======== Task inputs ========

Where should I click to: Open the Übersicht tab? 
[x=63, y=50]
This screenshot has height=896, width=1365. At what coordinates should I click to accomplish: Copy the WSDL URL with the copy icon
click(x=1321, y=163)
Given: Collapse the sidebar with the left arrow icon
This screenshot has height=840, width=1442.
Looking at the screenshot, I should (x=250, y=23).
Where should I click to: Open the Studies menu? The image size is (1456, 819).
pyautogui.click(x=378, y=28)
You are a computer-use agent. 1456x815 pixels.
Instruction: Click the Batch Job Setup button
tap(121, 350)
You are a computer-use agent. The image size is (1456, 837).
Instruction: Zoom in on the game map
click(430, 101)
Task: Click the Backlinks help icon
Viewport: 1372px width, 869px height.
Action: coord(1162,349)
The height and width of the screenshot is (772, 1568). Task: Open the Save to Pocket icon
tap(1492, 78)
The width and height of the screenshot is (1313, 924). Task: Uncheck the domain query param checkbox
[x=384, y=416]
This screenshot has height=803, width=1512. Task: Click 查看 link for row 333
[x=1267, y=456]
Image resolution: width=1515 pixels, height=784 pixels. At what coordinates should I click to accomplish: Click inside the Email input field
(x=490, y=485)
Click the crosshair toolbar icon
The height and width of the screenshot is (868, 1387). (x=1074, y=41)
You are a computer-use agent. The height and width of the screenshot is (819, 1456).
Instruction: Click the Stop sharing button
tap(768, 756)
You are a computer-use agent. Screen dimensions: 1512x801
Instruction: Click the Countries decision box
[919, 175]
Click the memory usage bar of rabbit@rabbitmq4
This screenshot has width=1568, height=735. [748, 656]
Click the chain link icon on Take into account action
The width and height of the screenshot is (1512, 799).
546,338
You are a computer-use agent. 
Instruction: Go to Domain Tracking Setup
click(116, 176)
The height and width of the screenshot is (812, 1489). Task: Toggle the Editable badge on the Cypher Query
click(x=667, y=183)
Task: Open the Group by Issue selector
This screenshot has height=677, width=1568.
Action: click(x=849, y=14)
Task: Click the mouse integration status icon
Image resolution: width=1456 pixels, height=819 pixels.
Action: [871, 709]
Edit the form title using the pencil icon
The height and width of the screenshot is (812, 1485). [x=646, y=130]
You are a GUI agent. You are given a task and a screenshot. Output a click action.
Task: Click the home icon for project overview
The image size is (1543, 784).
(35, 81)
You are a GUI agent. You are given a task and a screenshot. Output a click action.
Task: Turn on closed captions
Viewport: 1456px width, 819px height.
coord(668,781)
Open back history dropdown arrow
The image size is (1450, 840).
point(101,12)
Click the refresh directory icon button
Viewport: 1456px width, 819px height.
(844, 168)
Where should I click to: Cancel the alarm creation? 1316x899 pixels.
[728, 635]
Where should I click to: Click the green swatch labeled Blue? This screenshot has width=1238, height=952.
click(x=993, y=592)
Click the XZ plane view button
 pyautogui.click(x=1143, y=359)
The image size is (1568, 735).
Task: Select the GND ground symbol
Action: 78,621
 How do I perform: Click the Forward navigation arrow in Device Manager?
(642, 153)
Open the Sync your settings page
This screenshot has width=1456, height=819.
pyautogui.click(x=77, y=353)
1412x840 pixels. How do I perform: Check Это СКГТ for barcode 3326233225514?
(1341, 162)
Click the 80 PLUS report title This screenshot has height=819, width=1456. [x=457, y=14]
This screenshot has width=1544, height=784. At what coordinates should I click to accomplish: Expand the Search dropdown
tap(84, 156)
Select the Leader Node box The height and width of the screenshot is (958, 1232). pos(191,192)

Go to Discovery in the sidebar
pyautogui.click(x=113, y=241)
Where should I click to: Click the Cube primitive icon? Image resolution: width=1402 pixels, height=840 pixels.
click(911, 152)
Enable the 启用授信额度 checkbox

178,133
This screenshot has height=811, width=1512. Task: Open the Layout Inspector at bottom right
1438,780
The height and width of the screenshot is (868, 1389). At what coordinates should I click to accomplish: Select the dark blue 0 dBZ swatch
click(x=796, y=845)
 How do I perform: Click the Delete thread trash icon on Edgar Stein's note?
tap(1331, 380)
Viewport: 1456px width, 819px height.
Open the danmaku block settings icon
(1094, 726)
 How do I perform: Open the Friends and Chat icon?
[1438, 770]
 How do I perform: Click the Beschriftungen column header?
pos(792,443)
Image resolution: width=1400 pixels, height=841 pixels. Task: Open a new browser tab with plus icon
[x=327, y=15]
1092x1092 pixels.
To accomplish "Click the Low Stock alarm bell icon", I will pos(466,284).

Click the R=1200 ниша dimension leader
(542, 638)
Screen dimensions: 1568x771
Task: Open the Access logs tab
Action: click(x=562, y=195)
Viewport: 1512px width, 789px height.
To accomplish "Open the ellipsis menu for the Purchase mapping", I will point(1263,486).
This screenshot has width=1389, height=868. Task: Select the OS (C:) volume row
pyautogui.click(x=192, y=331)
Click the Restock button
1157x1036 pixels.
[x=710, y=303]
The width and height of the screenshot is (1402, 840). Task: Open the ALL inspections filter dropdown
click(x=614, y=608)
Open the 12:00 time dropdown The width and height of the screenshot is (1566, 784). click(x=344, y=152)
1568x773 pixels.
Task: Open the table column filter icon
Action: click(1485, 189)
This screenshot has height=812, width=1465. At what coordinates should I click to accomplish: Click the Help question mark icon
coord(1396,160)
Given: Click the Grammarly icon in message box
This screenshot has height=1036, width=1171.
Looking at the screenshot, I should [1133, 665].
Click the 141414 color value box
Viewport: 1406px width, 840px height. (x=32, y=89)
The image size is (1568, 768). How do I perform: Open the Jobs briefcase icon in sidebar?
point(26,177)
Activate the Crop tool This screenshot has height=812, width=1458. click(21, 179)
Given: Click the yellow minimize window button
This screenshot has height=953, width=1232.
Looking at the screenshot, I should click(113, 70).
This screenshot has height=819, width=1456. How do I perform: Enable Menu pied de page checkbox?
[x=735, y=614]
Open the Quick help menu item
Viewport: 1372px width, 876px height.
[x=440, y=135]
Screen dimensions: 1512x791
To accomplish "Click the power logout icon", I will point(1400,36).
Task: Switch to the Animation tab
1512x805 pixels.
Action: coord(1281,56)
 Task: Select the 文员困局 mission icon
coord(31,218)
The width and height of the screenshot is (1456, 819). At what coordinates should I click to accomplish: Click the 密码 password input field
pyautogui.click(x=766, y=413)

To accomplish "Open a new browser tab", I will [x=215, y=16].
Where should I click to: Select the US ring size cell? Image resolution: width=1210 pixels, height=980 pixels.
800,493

========

▸ Activity:
Write out the records. Leave nothing out and change nothing.

▸ Answer box:
Where should I click to: Open the Übersicht tab? 
[x=63, y=50]
This screenshot has height=896, width=1365. At what coordinates should I click to accomplish: Copy the WSDL URL with the copy icon
click(x=1321, y=163)
Given: Collapse the sidebar with the left arrow icon
This screenshot has height=840, width=1442.
Looking at the screenshot, I should (x=250, y=23).
Where should I click to: Open the Studies menu? The image size is (1456, 819).
pyautogui.click(x=378, y=28)
You are a computer-use agent. 1456x815 pixels.
Instruction: Click the Batch Job Setup button
tap(121, 350)
You are a computer-use agent. The image size is (1456, 837).
Instruction: Zoom in on the game map
click(430, 101)
Task: Click the Backlinks help icon
Viewport: 1372px width, 869px height.
Action: coord(1162,349)
The height and width of the screenshot is (772, 1568). Task: Open the Save to Pocket icon
tap(1492, 78)
The width and height of the screenshot is (1313, 924). Task: Uncheck the domain query param checkbox
[x=384, y=416]
This screenshot has height=803, width=1512. Task: Click 查看 link for row 333
[x=1267, y=456]
Image resolution: width=1515 pixels, height=784 pixels. At what coordinates should I click to accomplish: Click inside the Email input field
(x=490, y=485)
Click the crosshair toolbar icon
The height and width of the screenshot is (868, 1387). (x=1074, y=41)
You are a computer-use agent. The height and width of the screenshot is (819, 1456).
Instruction: Click the Stop sharing button
tap(768, 756)
You are a computer-use agent. Screen dimensions: 1512x801
Instruction: Click the Countries decision box
[919, 175]
Click the memory usage bar of rabbit@rabbitmq4
This screenshot has width=1568, height=735. [748, 656]
Click the chain link icon on Take into account action
The width and height of the screenshot is (1512, 799).
546,338
You are a computer-use agent. 
Instruction: Go to Domain Tracking Setup
click(116, 176)
The height and width of the screenshot is (812, 1489). Task: Toggle the Editable badge on the Cypher Query
click(x=667, y=183)
Task: Open the Group by Issue selector
This screenshot has height=677, width=1568.
Action: click(x=849, y=14)
Task: Click the mouse integration status icon
Image resolution: width=1456 pixels, height=819 pixels.
Action: [871, 709]
Edit the form title using the pencil icon
The height and width of the screenshot is (812, 1485). [x=646, y=130]
You are a GUI agent. You are given a task and a screenshot. Output a click action.
Task: Click the home icon for project overview
The image size is (1543, 784).
(35, 81)
You are a GUI agent. You are given a task and a screenshot. Output a click action.
Task: Turn on closed captions
Viewport: 1456px width, 819px height.
coord(668,781)
Open back history dropdown arrow
The image size is (1450, 840).
point(101,12)
Click the refresh directory icon button
Viewport: 1456px width, 819px height.
(844, 168)
Where should I click to: Cancel the alarm creation? 1316x899 pixels.
[728, 635]
Where should I click to: Click the green swatch labeled Blue? This screenshot has width=1238, height=952.
click(x=993, y=592)
Click the XZ plane view button
 pyautogui.click(x=1143, y=359)
The image size is (1568, 735).
Task: Select the GND ground symbol
Action: 78,621
 How do I perform: Click the Forward navigation arrow in Device Manager?
(642, 153)
Open the Sync your settings page
This screenshot has width=1456, height=819.
pyautogui.click(x=77, y=353)
1412x840 pixels. How do I perform: Check Это СКГТ for barcode 3326233225514?
(1341, 162)
Click the 80 PLUS report title This screenshot has height=819, width=1456. [x=457, y=14]
This screenshot has width=1544, height=784. At what coordinates should I click to accomplish: Expand the Search dropdown
tap(84, 156)
Select the Leader Node box The height and width of the screenshot is (958, 1232). pos(191,192)

Go to Discovery in the sidebar
pyautogui.click(x=113, y=241)
Where should I click to: Click the Cube primitive icon? Image resolution: width=1402 pixels, height=840 pixels.
click(911, 152)
Enable the 启用授信额度 checkbox

178,133
This screenshot has height=811, width=1512. Task: Open the Layout Inspector at bottom right
1438,780
The height and width of the screenshot is (868, 1389). At what coordinates should I click to accomplish: Select the dark blue 0 dBZ swatch
click(x=796, y=845)
 How do I perform: Click the Delete thread trash icon on Edgar Stein's note?
tap(1331, 380)
Viewport: 1456px width, 819px height.
Open the danmaku block settings icon
(1094, 726)
 How do I perform: Open the Friends and Chat icon?
[1438, 770]
 How do I perform: Click the Beschriftungen column header?
pos(792,443)
Image resolution: width=1400 pixels, height=841 pixels. Task: Open a new browser tab with plus icon
[x=327, y=15]
1092x1092 pixels.
To accomplish "Click the Low Stock alarm bell icon", I will pos(466,284).

Click the R=1200 ниша dimension leader
(542, 638)
Screen dimensions: 1568x771
Task: Open the Access logs tab
Action: click(x=562, y=195)
Viewport: 1512px width, 789px height.
To accomplish "Open the ellipsis menu for the Purchase mapping", I will point(1263,486).
This screenshot has width=1389, height=868. Task: Select the OS (C:) volume row
pyautogui.click(x=192, y=331)
Click the Restock button
1157x1036 pixels.
[x=710, y=303]
The width and height of the screenshot is (1402, 840). Task: Open the ALL inspections filter dropdown
click(x=614, y=608)
Open the 12:00 time dropdown The width and height of the screenshot is (1566, 784). click(x=344, y=152)
1568x773 pixels.
Task: Open the table column filter icon
Action: click(1485, 189)
This screenshot has height=812, width=1465. At what coordinates should I click to accomplish: Click the Help question mark icon
coord(1396,160)
Given: Click the Grammarly icon in message box
This screenshot has height=1036, width=1171.
Looking at the screenshot, I should [1133, 665].
Click the 141414 color value box
Viewport: 1406px width, 840px height. (x=32, y=89)
The image size is (1568, 768). How do I perform: Open the Jobs briefcase icon in sidebar?
point(26,177)
Activate the Crop tool This screenshot has height=812, width=1458. click(21, 179)
Given: Click the yellow minimize window button
This screenshot has height=953, width=1232.
Looking at the screenshot, I should click(113, 70).
This screenshot has height=819, width=1456. How do I perform: Enable Menu pied de page checkbox?
[x=735, y=614]
Open the Quick help menu item
Viewport: 1372px width, 876px height.
[x=440, y=135]
Screen dimensions: 1512x791
To accomplish "Click the power logout icon", I will point(1400,36).
Task: Switch to the Animation tab
1512x805 pixels.
Action: coord(1281,56)
 Task: Select the 文员困局 mission icon
coord(31,218)
The width and height of the screenshot is (1456, 819). At what coordinates should I click to accomplish: Click the 密码 password input field
pyautogui.click(x=766, y=413)

To accomplish "Open a new browser tab", I will [x=215, y=16].
Where should I click to: Select the US ring size cell? Image resolution: width=1210 pixels, height=980 pixels.
800,493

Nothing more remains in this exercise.